Let's start with the physical pieces that limit what time is attempting to measure and regulate: the orbit of the earth around the sun, the rotation of the earth, and the cycle of the moon from new to full and back.
None of these things line up; a lunar month is 29.53 days, a solar cycle is 365.25636 days, and a solar day is 24 hours. Worse, these numbers change over time; the day used to be longer, and even today, the length of a day changes almost at random. Not that it would have mattered even 100 years ago; a leap year is all you really need to keep track of time if you're using the sun.
Let's start with the largest useful increment of time: the year. It's a full growing season, shorter than a lifetime but long enough that a lifetime is less than 100 years (generally). Of all the measurements of time, the year has lasted the longest.
The next most useful increment of time is the day; a day and night cycle to mark time passing in a meaningful way. As long as we're on Earth, the year and the day will be immutable. Trying to survive on, say, a strict 25 hour day, will simply not work; the human body is built around the day/night cycle.
Years and days have a fairly solid relationship by the stars, too, so they are easy to keep track of over time.
Between the two are months and weeks:
Weeks are best for delineating work schedules, and organizing days into manageable chunks. These days, the majority of people have a 5-day work week, followed by a two-day break. Soviet Russia tried a 5, 6, and 10 day week, to little success, though that probably has more to do with a rolling calendar than actual number of days worked. There have been a few other experiments with work-week lengths, but as far as I can find, nothing conclusive.

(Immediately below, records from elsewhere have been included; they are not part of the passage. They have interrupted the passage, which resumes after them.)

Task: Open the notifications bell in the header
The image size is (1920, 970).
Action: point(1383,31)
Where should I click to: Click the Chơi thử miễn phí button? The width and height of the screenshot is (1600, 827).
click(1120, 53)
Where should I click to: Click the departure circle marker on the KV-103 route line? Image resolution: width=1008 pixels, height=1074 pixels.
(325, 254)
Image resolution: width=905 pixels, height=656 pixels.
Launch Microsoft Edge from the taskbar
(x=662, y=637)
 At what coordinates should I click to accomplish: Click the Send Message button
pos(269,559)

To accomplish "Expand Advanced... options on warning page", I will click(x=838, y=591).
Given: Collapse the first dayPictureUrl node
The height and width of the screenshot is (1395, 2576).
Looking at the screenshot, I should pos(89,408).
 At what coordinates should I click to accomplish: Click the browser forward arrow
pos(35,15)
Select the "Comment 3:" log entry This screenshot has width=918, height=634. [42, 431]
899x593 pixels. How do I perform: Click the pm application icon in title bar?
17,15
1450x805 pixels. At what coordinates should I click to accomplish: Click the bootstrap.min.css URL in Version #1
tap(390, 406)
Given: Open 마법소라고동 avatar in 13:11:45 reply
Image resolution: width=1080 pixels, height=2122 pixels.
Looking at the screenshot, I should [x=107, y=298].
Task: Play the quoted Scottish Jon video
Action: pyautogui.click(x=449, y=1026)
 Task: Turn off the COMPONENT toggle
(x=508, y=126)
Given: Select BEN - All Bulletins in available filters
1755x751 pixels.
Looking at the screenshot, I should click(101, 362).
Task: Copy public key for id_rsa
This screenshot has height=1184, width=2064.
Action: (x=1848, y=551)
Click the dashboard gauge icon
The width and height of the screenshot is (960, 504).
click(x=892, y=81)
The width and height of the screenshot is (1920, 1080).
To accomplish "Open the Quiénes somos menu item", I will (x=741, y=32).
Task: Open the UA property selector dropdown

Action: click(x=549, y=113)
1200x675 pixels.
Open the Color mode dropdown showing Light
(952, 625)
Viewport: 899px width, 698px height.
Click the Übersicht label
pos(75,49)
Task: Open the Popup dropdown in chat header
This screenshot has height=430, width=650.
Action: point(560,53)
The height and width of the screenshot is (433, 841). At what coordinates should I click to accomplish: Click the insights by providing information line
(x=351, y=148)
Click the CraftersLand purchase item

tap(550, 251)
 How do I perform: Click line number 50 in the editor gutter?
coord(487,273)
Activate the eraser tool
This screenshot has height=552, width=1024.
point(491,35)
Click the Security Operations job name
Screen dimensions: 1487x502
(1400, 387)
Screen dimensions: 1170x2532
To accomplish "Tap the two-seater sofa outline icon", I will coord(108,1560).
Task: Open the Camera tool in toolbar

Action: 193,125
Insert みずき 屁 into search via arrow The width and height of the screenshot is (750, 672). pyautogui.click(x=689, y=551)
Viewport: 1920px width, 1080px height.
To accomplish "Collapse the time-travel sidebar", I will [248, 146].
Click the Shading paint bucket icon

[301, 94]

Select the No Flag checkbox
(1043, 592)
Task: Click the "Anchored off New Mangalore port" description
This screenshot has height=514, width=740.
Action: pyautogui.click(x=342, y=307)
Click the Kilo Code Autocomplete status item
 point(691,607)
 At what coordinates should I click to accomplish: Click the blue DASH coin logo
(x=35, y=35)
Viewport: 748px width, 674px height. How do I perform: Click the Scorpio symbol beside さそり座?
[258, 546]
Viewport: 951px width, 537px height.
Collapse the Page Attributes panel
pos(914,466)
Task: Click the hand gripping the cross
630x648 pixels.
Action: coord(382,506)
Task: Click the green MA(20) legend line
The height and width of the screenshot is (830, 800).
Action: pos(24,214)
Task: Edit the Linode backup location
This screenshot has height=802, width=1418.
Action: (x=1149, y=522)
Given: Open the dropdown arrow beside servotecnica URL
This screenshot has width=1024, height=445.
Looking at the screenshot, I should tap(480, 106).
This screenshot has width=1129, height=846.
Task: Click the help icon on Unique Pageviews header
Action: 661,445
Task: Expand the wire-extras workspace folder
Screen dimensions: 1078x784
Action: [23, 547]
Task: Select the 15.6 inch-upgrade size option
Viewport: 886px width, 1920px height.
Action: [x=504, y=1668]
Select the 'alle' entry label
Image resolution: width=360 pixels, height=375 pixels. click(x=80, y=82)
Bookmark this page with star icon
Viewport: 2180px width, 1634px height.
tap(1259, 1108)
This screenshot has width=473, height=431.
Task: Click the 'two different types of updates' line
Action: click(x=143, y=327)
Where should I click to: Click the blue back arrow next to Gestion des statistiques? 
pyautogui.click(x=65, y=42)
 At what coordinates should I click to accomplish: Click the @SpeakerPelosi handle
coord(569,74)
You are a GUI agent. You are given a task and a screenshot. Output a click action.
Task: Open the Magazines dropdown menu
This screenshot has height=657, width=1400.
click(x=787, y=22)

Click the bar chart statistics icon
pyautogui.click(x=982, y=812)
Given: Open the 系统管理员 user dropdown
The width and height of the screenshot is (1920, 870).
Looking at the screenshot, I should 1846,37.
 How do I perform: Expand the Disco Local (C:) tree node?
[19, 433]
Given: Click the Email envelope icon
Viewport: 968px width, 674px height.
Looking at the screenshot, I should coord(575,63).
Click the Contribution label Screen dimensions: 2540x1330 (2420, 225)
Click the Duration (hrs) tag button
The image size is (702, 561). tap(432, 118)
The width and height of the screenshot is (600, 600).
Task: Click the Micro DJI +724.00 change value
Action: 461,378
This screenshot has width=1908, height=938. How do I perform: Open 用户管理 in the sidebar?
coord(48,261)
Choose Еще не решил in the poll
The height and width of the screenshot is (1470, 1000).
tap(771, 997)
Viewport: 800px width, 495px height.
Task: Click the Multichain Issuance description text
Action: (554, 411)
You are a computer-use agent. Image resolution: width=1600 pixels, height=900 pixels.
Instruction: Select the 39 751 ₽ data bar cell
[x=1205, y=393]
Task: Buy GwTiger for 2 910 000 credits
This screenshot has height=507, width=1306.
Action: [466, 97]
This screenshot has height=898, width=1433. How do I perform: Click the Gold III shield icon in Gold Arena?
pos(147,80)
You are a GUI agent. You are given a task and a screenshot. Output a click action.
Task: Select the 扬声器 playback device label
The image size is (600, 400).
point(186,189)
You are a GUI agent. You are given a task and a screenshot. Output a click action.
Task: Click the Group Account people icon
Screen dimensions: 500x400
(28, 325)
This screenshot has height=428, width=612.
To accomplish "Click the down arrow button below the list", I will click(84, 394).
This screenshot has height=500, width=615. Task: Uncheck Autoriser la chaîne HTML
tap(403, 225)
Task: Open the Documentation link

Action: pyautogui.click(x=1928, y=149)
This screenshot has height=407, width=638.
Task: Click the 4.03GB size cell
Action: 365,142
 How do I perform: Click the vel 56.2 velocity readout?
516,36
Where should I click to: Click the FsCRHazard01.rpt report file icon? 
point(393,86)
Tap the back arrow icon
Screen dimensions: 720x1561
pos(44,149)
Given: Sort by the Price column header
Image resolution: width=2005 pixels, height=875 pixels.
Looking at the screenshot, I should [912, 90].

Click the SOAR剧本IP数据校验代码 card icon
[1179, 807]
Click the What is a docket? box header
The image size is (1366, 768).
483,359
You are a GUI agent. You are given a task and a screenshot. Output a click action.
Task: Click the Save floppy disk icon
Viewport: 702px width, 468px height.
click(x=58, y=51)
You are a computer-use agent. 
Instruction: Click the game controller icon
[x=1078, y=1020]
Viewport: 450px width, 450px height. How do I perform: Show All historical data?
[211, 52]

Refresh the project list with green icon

But, what is optimal today with our low-impact and low-energy work wouldn't be best for 100 or 1000 years ago. A 7-day week makes sense for hard, manual work; working sunup to sundown, six days in a row, then taking a seventh day off to rest pushes the body to the limit, but not beyond. That means if you want a week with a different number of days, it should be between 5 and 7 days, but for a long-term solution, 7 days to a week makes decent sense. It allows for the maximum amount of work, without over-stressing the body.
There are three ways to handle months - lunar months, equal months, or no months. Lunar months are designed to line up with the lunar phase; so, each month should be about 29.5 days long, or 29 days on odd months and 30 days on even months. 12 lunar months last 354 days, which means there are 11 or so extra days in a year - and months start sliding around, which means January is in winter one year, but ten years later it's late spring. That's really confusing - don't do that. If you want that system, months shouldn't have names; treat it like we treat weeks today: month 1 is the month at the beginning of the year (and may begin in the middle of a week), through month 13 or 14.
The second option is equal months, not lined up with lunar months. To make a year line up exactly (except for leap years), there should be 5 months of 73 days each. To make weeks line up exactly, there should be 13 months of 28 days each, with 1 day extra (2, for leap years). In a world I created, there are still 12 months, with 8 months having 28 days, and 4 (those with a solstice or equinox) having 35; I eliminated the extra days, but they could well be special holidays or such. A 12-month year is a little easier to divide than a 13-month year. If you want a different-length week, you can divide your months to match.
The third option is to ignore months all together. They don't make a lot of sense if they aren't tethered to the moon, so they aren't much use - just use numbered weeks instead.
You won't be able to avoid time zones. The sun was the best way to measure time until clocks came along, and according to a sundial, noon happens when the sun is high in the sky - and a different time all over the world.
However, time is on your side! Ancient cultures didn't care about time zones; if it took two days to walk from City A to City B, who cares if they are an hour apart, or even six? It wasn't until clocks and high-speed, long-distance travel travel were invented that time zones even mattered at all.
Find a common origin for a year - and to cut down on complaining, make it Year 0. Then, find the number of days in a week: 6 or 7. Then, pick months; I like rolling numbered months, as moon phases matter to many cultures, and it can help delineate time without confusing people too much.
Smaller increments of time honestly don't matter. There's nothing that takes an hour, or a minute, or a second, so go ahead and divide the day into pieces as you want: 24 hours in a day, 60 minutes in an hour, 60 seconds in a minute if you like what we've got; 10 hours in a day, 100 minutes in an hour, and 10 seconds in a minute if you're one of those decimal people; or, 16 hours in a day, 64 minutes in an hour, and 64 seconds in a minute if you like binary.